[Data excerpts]

----

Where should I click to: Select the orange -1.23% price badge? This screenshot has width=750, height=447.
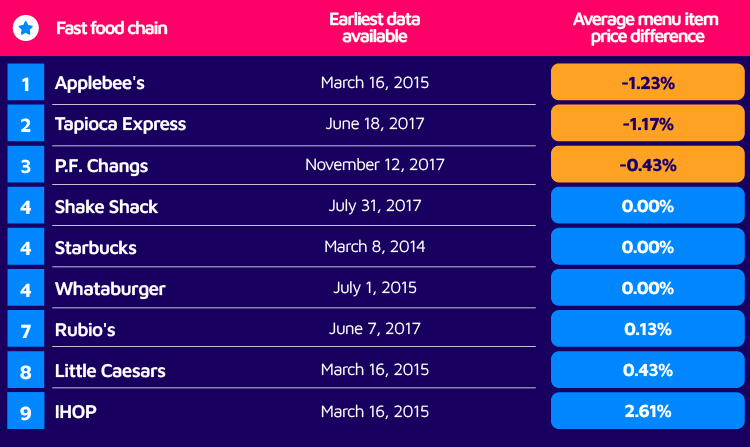pos(648,82)
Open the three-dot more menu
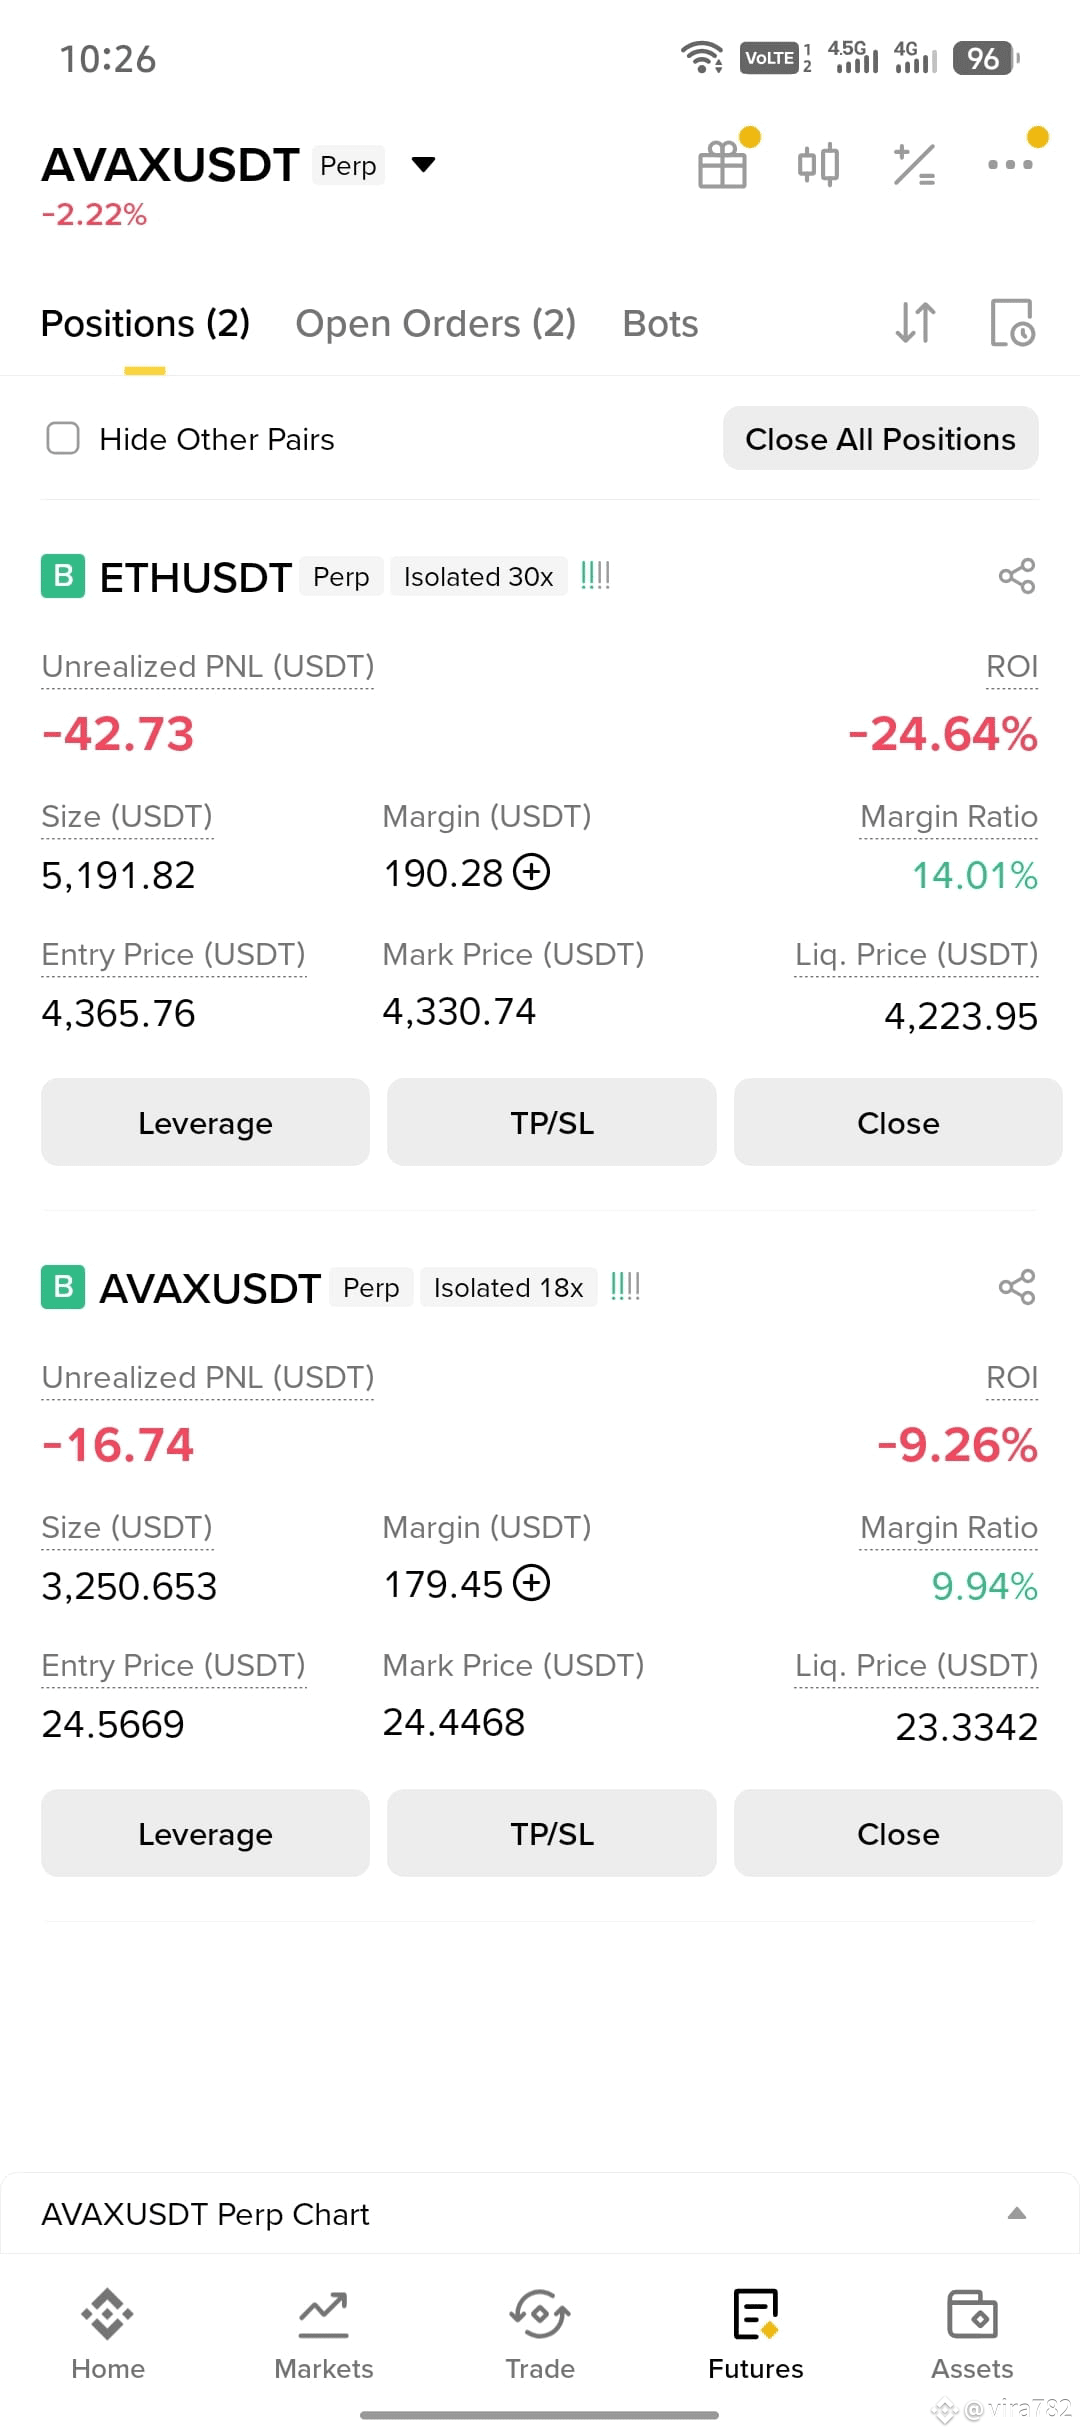 click(1010, 164)
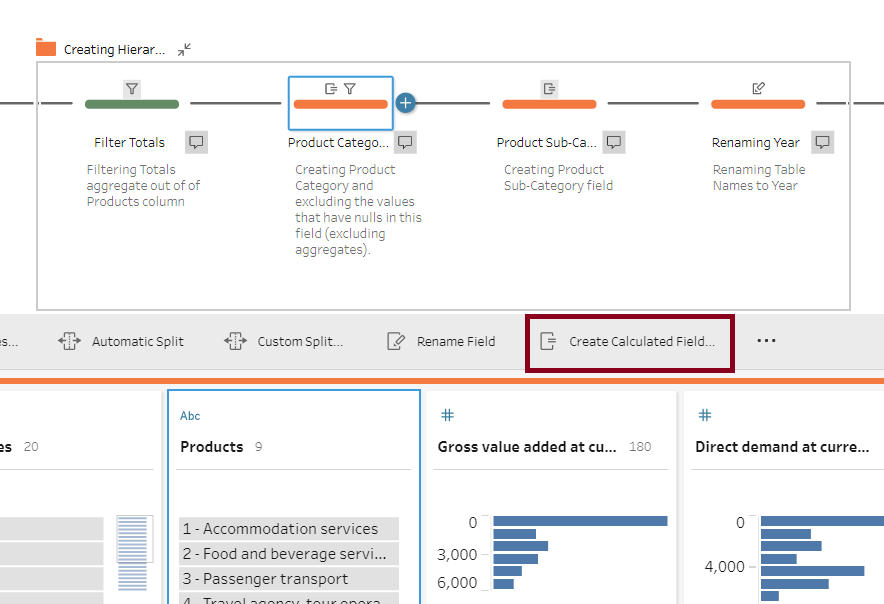Screen dimensions: 884x604
Task: Select the Renaming Year step pencil icon
Action: (758, 89)
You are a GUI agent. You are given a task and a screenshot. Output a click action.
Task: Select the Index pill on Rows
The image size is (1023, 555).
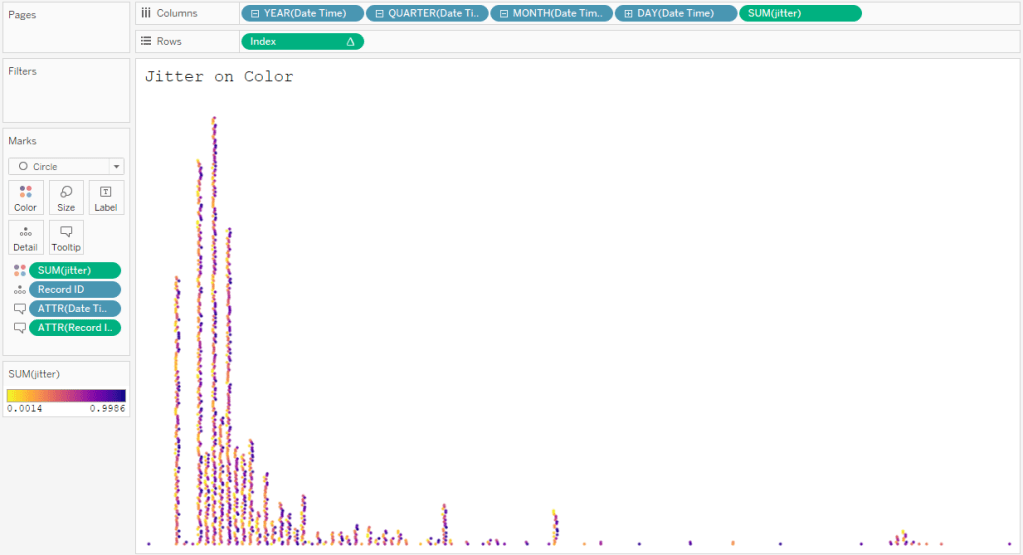[x=300, y=41]
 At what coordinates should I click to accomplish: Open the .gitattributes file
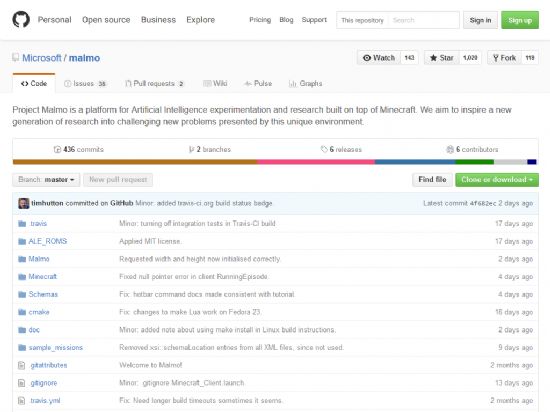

----

# What this task involves
The output is the records exactly as they read, with no pictures in it.

# Expected output
Where should I click to: Select the orange -1.23% price badge? This screenshot has width=750, height=447.
pos(648,82)
Open the three-dot more menu
 click(1010, 164)
Screen dimensions: 884x604
Task: Select the Renaming Year step pencil icon
Action: (758, 89)
You are a GUI agent. You are given a task and a screenshot. Output a click action.
Task: Select the Index pill on Rows
The image size is (1023, 555).
[x=300, y=41]
 At what coordinates should I click to accomplish: Open the .gitattributes file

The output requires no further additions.